→ WORK TO COMPLETE
Begin at the line below that holds "309x228 pixels." and end at the line that holds "You are a computer-use agent. The image", transcribing each line exactly and skipping any picture.

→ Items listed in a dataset

Segment Open

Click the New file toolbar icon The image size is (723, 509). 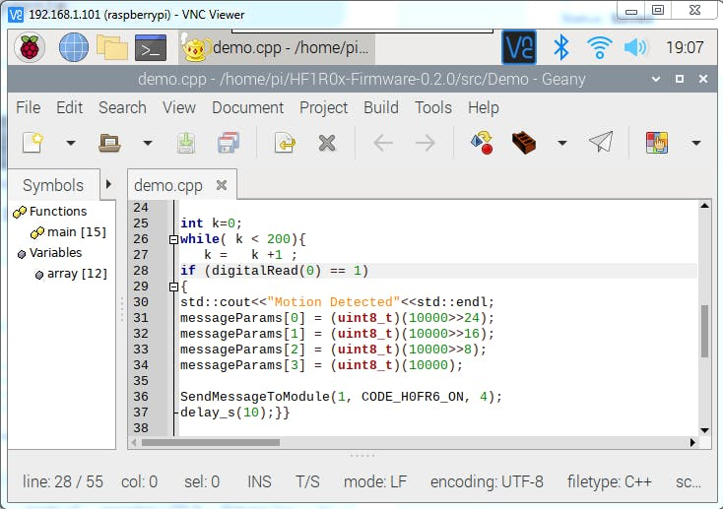33,143
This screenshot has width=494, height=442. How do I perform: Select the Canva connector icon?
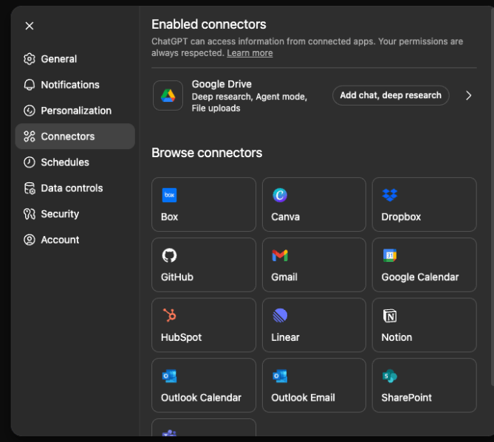coord(280,196)
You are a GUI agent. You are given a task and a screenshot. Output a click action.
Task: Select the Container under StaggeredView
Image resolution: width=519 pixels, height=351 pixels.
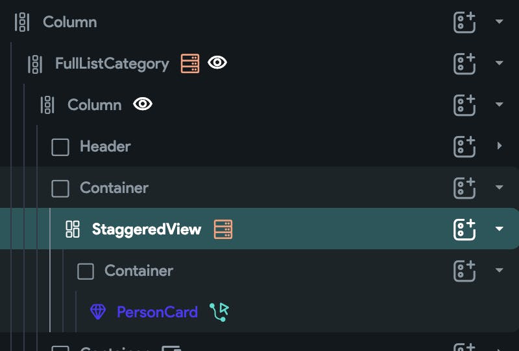tap(139, 271)
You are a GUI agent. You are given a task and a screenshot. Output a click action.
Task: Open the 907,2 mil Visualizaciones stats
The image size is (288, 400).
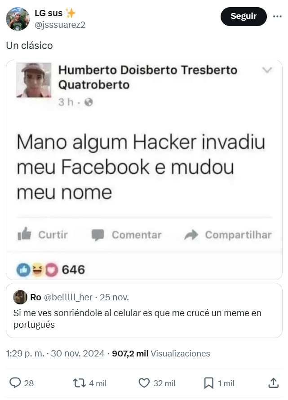point(161,354)
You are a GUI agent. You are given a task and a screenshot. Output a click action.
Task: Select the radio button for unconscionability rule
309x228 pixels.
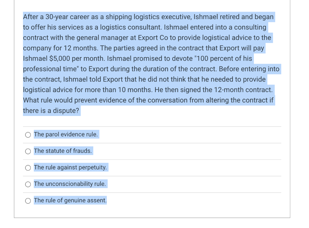(x=28, y=184)
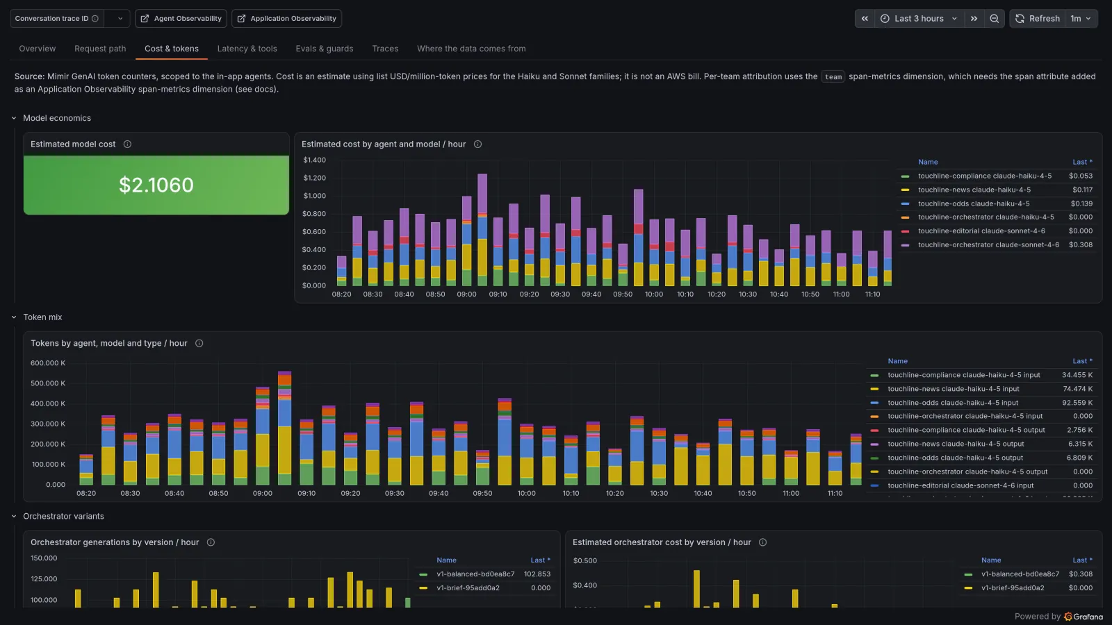The image size is (1112, 625).
Task: Toggle v1-balanced-bd0ea8c7 series in generations legend
Action: coord(475,574)
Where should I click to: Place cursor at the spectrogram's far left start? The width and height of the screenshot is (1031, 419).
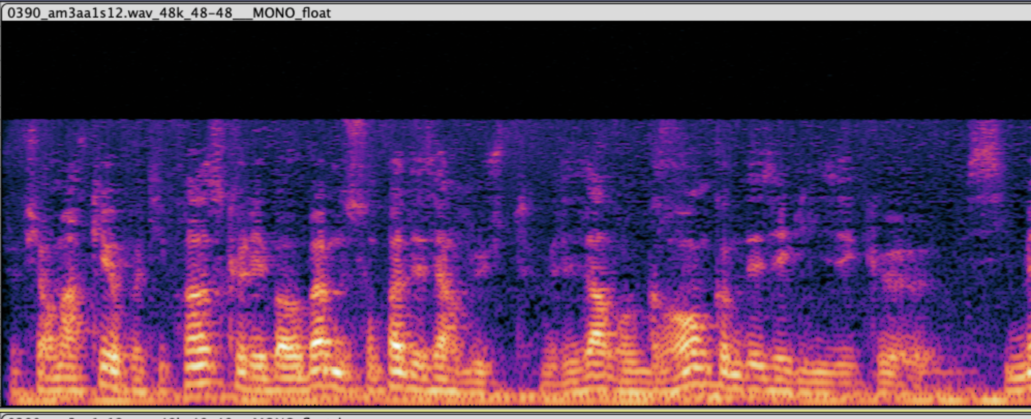4,259
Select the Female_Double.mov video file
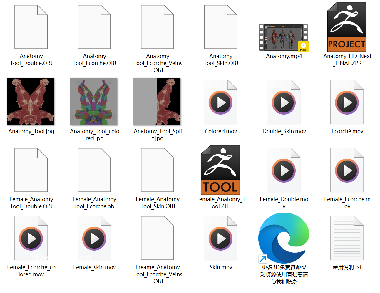 (284, 170)
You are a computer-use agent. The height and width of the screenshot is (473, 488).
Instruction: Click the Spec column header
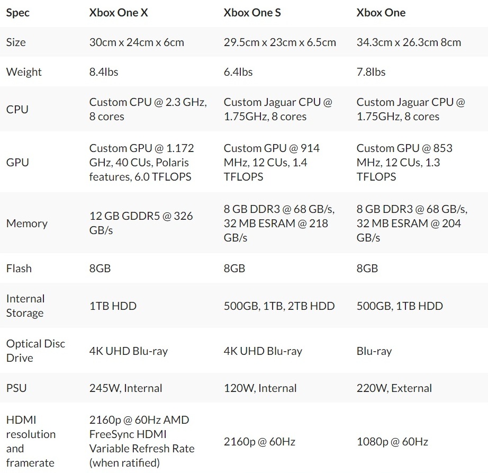point(17,13)
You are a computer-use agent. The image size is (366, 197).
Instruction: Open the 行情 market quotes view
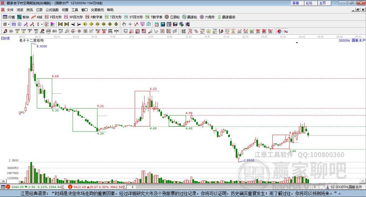9,17
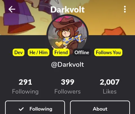Toggle the Following button to unfollow
Screen dimensions: 135x114
(35, 108)
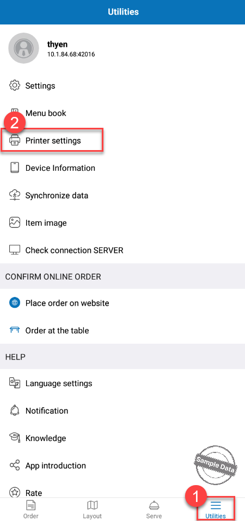Viewport: 245px width, 521px height.
Task: Switch to the Order tab
Action: (x=30, y=510)
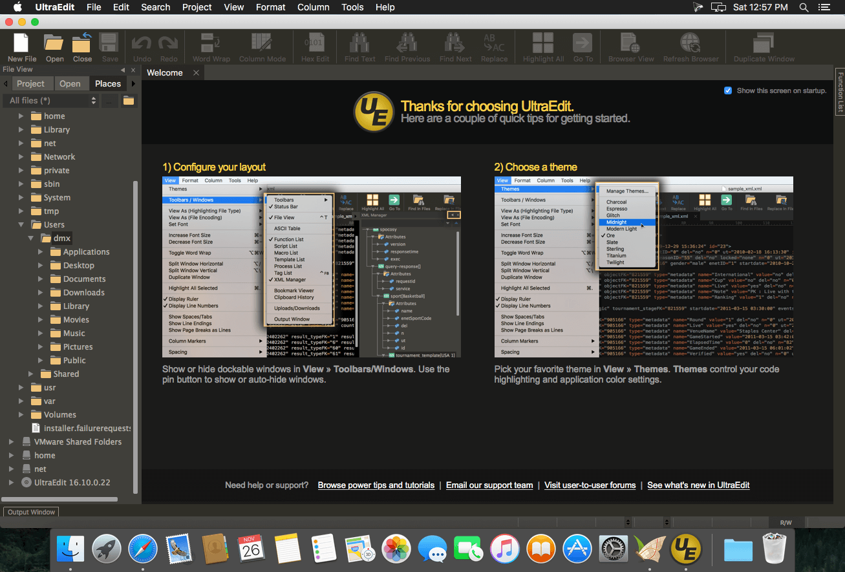
Task: Uncheck Show this screen on startup
Action: coord(728,90)
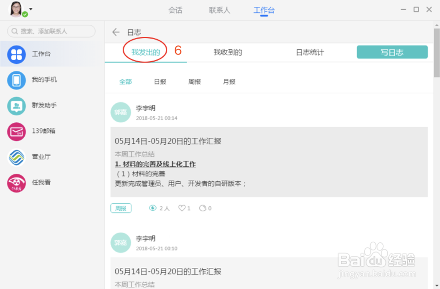Select the 周报 filter option
440x289 pixels.
(194, 81)
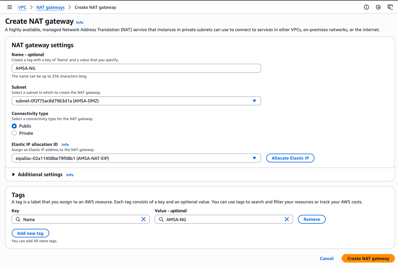Navigate to NAT gateways breadcrumb
This screenshot has width=398, height=266.
[50, 7]
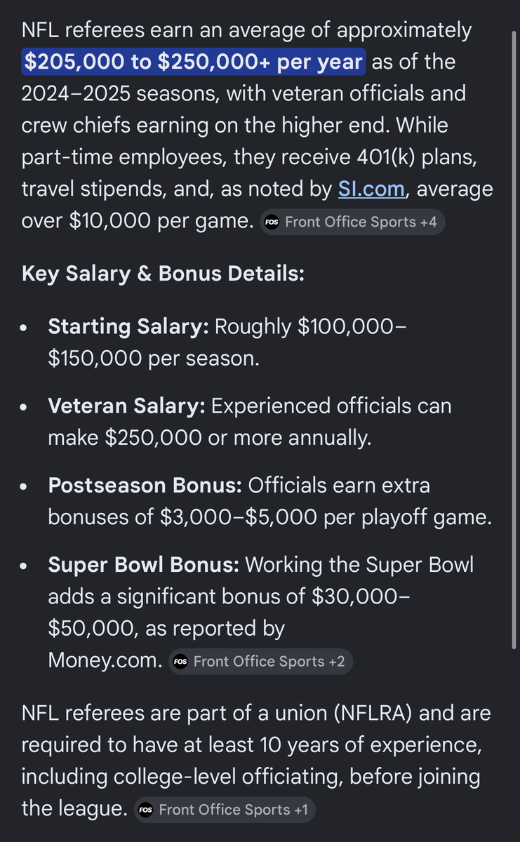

Segment Closed

→ ANSWER TO THIS PROBLEM
309x228 pixels.
(x=28, y=184)
The image size is (1112, 625).
Task: Toggle v1-balanced-bd0ea8c7 series in generations legend
Action: coord(475,574)
Where should I click to: Place cursor at the spectrogram's far left start? The width and height of the screenshot is (1031, 419).
4,259
Select the Female_Double.mov video file
 (284, 170)
You are a computer-use agent. The height and width of the screenshot is (473, 488).
Instruction: Click the Spec column header
point(17,13)
You are a computer-use agent. The image size is (366, 197).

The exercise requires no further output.